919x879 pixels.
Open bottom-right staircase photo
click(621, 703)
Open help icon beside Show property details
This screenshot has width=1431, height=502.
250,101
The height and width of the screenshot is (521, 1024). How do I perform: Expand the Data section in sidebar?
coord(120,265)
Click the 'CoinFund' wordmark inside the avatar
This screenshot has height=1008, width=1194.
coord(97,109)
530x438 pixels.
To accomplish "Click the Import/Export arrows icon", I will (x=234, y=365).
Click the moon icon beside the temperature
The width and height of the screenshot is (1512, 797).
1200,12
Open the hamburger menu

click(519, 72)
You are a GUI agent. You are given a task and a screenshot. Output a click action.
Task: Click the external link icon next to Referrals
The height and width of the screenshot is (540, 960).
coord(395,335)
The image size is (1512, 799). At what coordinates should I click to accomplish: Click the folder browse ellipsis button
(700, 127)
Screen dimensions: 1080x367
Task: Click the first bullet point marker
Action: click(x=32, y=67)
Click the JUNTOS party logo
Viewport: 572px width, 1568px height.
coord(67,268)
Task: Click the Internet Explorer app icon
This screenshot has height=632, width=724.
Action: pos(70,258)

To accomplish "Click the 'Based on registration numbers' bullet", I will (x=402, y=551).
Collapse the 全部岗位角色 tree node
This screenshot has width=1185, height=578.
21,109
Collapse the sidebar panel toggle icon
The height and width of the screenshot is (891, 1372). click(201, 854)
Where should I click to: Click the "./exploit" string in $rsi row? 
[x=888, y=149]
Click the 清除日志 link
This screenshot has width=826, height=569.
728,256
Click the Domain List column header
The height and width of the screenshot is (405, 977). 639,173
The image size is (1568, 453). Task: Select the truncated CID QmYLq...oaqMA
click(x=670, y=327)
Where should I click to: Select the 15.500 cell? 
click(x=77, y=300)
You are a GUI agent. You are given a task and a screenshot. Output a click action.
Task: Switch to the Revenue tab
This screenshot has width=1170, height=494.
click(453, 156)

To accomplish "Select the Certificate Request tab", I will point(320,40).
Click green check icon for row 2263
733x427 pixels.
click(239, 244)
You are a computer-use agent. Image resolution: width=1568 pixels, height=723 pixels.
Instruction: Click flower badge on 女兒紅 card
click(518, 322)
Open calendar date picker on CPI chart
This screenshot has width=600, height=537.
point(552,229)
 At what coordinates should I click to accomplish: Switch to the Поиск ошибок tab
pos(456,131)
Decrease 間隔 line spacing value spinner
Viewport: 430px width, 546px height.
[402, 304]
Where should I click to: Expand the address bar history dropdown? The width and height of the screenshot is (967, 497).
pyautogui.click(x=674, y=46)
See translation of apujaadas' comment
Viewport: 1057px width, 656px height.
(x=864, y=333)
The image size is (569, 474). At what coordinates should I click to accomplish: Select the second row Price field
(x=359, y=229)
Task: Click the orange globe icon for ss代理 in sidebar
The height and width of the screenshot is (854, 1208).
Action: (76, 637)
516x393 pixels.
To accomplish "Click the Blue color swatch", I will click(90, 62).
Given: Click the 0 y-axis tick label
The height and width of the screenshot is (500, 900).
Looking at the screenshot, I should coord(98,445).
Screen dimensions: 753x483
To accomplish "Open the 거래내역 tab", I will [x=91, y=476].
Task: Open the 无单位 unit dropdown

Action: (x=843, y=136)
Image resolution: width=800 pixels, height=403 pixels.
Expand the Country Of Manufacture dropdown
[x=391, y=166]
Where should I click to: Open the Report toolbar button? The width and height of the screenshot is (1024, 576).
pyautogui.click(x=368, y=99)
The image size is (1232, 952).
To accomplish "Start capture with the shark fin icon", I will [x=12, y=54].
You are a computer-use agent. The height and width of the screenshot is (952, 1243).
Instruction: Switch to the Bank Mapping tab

How to complete this task => Check each line of the entries for the word "resolution", then state the count alone.

Result of the task => 2